Y para las mujeres, menos: nosotras sólo somos vistas en función de procrear más esclavos del cemento con mano de obra barata, seres que sirve para amamantar y nutrir sus votos ignorantes. Un compromiso con seguir explotando todo lo explotable y llenando sus bolsillos en el extranjero mientras viajan en clase turista de vez en cuando para aparentar.

Un compromiso con el desmantelamiento completo de un Estado que nació incompleto. Y, por otro lado, una oposición que no nos llena del todo y que genera anticuerpos y dudas sobre si podrá o no estar a la altura de lo que el momento político demanda.

Una oposición llena de ideas rancias que conviven con la frescura y el desenfado de quienes quieren construir un país con amor y sembrar árboles aquí, en este país, árboles cuyos frutos sólo verán sus hijos que también tercamente les sueñan viviendo aquí.

Es que la terquedad de quedarse implica saber que nuestros tejidos se han roto de manera deliberada y que la idea de la democracia no construye un país con votos, pero el poder visible está ahí y hasta el narcotráfico lo sabe y por eso, tanto ellos como otras fuerzas lo controlan de frente o tras bambalinas. Honduras no se va a refundar con un voto, una alianza o un partido político sino con la construcción de la vida comunitaria, cualquiera que esta sea, día a día.

Construyéndonos y deconstruyéndonos, aprendiendo de aquellas personas que nos quieren hacer ver como «las otras» las malas, las brujas, etc.
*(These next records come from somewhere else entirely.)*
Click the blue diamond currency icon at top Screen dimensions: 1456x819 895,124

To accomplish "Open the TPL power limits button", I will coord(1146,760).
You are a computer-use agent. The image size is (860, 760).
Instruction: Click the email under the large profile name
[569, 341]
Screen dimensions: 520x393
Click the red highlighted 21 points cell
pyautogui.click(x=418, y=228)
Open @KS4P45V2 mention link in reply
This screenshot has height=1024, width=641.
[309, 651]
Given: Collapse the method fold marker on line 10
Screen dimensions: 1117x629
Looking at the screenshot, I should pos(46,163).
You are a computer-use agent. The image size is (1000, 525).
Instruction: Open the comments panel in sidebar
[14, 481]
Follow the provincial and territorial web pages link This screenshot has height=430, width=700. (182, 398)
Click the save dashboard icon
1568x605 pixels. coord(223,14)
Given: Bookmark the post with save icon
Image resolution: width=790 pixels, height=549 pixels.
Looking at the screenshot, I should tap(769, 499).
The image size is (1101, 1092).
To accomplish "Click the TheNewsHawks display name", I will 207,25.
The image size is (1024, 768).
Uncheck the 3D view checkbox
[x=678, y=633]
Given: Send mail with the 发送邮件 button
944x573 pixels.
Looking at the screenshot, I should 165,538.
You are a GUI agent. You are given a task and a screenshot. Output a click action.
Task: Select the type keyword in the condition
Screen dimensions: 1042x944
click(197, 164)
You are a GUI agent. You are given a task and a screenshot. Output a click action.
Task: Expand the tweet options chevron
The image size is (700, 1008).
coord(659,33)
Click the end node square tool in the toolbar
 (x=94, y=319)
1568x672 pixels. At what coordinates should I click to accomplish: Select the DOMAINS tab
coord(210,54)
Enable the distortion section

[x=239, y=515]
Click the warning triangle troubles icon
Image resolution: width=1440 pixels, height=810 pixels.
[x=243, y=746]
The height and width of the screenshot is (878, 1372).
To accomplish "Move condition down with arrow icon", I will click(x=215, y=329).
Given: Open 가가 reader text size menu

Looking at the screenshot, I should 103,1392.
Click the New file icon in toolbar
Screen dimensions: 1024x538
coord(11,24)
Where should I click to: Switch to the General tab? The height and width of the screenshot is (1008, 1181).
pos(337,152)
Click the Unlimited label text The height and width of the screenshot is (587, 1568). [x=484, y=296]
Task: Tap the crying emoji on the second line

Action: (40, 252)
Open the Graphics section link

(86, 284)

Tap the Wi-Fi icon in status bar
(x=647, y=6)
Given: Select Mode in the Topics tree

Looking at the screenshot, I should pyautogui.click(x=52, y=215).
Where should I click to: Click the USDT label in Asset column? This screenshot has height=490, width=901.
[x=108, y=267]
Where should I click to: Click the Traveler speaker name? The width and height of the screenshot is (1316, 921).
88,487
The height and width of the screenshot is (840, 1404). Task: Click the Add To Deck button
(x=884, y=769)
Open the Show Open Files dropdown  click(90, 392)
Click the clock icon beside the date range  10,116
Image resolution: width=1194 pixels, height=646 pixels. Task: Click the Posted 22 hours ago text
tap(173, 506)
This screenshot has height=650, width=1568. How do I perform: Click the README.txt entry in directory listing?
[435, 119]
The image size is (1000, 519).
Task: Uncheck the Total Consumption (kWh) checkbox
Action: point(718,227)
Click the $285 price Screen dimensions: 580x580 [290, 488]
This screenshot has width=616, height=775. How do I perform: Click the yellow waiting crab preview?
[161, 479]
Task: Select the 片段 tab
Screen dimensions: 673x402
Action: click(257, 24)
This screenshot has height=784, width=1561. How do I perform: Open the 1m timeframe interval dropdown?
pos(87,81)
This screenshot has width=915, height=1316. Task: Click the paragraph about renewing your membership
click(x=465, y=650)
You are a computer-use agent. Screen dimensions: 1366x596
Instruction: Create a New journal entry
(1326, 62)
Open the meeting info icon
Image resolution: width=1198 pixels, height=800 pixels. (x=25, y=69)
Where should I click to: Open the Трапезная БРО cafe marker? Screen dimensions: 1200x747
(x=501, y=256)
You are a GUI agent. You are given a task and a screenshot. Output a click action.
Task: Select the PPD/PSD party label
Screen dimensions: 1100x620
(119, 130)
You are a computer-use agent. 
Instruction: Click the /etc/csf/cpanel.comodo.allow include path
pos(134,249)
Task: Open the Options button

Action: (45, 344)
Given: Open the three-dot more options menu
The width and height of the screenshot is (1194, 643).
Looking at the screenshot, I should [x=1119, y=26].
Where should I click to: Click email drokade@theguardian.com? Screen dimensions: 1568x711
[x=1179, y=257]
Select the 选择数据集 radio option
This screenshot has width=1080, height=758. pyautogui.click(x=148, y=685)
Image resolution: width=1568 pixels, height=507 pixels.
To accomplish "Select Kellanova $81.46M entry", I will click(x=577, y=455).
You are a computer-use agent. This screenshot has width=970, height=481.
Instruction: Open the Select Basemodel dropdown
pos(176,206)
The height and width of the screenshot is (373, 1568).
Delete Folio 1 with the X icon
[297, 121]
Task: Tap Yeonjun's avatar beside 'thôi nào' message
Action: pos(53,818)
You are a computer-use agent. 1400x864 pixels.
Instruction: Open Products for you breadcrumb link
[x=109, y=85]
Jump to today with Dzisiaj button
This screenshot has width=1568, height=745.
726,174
Pero el voto puede generar el movimiento telúrico que necesitamos como lo hizo en el 2017 y honestamente, si el voto decidiera el destino de nuestro país, este sería otro ya, pero hemos crecido y ojalá aprendido que tenemos que seguir abriendo nuestras mentes y corazones para escuchar lo que dicen incluso con sus discursos de odio.

Es por eso que, noviembre parece traer reflexión y discusiones acaloradas como en el pasado. Y yo a las discusiones no les temo, porque me enseñaron que hablando se entiende la gente.

Aunque esta dictadura nos quiera quitar también la categoría de gente, por el simple hecho de tener la osadía de soñar con poder decidir sobre nuestro cuerpo, nuestra cama, nuestro país y nuestra vida. Y, sobre todo, por seguir guardando en nuestros corazones la esperanza de un nuevo amanecer que cure las heridas de los Golpes y que abra un camino que nos ayude a remendarnos con hilos fuertes y resistentes.